▸ Directions
Every line in the data below from the one containing "Click the 都道府県 field label" down to the one containing "Open the 楽曲 dropdown", both included, must be retyped exactly; no other line is to appear.

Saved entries

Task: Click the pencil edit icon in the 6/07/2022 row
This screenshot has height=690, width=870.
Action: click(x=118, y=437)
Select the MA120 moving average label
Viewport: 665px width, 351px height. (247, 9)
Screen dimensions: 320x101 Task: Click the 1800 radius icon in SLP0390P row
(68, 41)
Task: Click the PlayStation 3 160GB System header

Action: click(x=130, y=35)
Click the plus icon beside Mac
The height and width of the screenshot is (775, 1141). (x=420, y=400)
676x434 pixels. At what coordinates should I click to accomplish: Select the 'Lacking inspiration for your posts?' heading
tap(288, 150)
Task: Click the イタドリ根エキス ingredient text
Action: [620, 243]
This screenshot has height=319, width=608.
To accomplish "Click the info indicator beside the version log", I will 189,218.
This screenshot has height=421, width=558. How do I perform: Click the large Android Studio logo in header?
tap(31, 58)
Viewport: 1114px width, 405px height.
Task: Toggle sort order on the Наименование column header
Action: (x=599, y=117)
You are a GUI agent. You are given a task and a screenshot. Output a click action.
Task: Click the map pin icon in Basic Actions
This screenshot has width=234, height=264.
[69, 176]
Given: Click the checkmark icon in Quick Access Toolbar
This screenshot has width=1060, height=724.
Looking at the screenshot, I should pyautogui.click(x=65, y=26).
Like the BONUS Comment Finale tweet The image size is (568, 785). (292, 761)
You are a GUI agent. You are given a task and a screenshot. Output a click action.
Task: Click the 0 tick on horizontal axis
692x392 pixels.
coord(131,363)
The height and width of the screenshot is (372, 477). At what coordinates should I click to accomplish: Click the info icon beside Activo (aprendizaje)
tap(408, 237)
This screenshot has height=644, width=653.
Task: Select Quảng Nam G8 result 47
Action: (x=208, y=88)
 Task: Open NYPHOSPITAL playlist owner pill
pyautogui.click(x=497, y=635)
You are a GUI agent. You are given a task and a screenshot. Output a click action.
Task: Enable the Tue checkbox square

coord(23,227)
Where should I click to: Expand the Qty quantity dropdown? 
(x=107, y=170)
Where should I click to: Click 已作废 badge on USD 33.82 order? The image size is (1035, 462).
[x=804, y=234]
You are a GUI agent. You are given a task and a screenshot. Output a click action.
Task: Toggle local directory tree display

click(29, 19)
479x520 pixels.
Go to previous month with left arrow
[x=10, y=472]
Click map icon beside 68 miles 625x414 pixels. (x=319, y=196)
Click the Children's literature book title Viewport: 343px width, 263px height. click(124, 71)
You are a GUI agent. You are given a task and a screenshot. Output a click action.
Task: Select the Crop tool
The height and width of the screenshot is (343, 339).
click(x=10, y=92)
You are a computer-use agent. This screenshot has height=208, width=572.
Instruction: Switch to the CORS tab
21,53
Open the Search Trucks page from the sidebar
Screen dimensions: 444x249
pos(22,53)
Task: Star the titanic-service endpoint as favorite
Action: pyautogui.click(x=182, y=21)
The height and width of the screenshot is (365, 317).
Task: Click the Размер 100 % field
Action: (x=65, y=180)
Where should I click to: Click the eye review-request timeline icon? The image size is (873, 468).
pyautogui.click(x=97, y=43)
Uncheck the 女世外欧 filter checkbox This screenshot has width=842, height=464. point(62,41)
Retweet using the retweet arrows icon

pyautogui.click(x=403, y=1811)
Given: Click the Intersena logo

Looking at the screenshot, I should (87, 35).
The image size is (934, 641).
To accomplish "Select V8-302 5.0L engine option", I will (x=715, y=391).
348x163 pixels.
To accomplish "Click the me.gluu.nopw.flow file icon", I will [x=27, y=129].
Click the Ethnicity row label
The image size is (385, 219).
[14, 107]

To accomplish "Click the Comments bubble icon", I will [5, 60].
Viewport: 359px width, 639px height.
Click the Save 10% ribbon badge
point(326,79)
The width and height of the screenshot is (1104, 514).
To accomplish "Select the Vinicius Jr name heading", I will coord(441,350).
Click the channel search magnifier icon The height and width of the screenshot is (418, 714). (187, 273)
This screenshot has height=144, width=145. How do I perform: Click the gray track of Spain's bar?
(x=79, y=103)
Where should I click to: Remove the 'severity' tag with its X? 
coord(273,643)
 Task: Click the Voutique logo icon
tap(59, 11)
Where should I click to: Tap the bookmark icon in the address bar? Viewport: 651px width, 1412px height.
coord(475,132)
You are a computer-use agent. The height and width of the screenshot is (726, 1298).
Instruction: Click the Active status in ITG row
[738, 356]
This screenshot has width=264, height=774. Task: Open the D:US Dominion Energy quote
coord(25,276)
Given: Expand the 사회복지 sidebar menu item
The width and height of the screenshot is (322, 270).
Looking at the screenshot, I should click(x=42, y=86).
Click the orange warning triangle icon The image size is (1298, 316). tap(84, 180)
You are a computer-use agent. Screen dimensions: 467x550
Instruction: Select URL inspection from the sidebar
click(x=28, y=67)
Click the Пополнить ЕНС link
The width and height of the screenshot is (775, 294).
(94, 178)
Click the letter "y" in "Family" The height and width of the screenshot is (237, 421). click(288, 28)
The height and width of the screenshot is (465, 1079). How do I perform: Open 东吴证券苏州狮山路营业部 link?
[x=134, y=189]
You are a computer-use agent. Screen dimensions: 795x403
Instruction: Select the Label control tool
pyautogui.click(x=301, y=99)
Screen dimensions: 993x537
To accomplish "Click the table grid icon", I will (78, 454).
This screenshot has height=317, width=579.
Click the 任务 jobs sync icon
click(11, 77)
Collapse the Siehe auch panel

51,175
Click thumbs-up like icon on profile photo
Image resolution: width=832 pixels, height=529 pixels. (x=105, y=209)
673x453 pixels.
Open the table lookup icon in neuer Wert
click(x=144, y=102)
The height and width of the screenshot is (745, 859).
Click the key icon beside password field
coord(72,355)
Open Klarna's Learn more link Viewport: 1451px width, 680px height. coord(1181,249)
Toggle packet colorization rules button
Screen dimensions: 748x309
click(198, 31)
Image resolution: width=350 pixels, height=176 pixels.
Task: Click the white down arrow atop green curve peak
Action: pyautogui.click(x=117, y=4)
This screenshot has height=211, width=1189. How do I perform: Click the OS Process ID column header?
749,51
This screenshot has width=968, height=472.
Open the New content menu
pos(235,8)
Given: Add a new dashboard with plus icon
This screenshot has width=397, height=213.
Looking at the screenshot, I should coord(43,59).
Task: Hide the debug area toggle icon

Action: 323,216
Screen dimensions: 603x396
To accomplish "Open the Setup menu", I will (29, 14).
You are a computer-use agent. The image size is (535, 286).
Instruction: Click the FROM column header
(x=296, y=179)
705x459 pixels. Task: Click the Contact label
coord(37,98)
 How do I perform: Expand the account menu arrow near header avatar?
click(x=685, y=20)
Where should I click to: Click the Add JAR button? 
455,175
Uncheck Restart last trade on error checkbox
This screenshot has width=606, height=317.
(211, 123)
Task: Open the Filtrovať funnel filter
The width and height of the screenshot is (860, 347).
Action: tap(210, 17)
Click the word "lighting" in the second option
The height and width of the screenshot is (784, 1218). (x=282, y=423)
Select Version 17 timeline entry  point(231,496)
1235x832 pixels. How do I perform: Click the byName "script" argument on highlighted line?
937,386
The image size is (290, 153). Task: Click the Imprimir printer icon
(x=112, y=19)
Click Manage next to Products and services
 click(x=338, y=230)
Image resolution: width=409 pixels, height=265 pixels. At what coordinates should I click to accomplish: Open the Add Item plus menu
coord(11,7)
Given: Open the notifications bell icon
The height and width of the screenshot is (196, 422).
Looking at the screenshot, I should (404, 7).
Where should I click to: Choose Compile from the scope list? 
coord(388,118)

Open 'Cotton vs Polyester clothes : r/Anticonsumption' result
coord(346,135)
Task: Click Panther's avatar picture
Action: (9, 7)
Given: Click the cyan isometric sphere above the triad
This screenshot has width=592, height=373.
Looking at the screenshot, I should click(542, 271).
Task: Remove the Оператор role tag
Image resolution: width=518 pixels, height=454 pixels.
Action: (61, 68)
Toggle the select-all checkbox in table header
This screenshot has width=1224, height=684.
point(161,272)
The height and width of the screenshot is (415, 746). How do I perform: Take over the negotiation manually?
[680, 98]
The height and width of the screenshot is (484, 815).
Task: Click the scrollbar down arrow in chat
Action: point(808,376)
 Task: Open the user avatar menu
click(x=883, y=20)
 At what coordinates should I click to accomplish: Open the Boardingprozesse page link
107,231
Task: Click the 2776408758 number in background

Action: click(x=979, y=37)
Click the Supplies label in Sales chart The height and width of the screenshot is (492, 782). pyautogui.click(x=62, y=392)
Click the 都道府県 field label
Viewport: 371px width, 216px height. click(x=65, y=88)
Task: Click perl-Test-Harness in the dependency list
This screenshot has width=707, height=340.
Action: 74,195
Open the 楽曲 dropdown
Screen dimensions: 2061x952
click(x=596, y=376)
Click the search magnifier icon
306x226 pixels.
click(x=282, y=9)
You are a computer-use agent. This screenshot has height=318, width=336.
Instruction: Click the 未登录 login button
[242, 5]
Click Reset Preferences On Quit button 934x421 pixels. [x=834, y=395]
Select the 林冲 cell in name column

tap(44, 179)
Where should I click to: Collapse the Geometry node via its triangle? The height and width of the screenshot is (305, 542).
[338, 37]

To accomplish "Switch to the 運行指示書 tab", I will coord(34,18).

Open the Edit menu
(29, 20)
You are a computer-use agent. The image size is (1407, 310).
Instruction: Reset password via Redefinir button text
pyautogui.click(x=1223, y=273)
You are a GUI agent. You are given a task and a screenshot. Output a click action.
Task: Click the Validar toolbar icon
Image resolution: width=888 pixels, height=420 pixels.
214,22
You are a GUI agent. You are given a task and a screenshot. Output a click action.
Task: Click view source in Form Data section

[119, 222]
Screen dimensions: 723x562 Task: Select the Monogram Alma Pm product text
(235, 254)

▸ Output for this exercise
Click the 都道府県 field label
Viewport: 371px width, 216px height. click(x=65, y=88)
Task: Click perl-Test-Harness in the dependency list
This screenshot has width=707, height=340.
Action: 74,195
Open the 楽曲 dropdown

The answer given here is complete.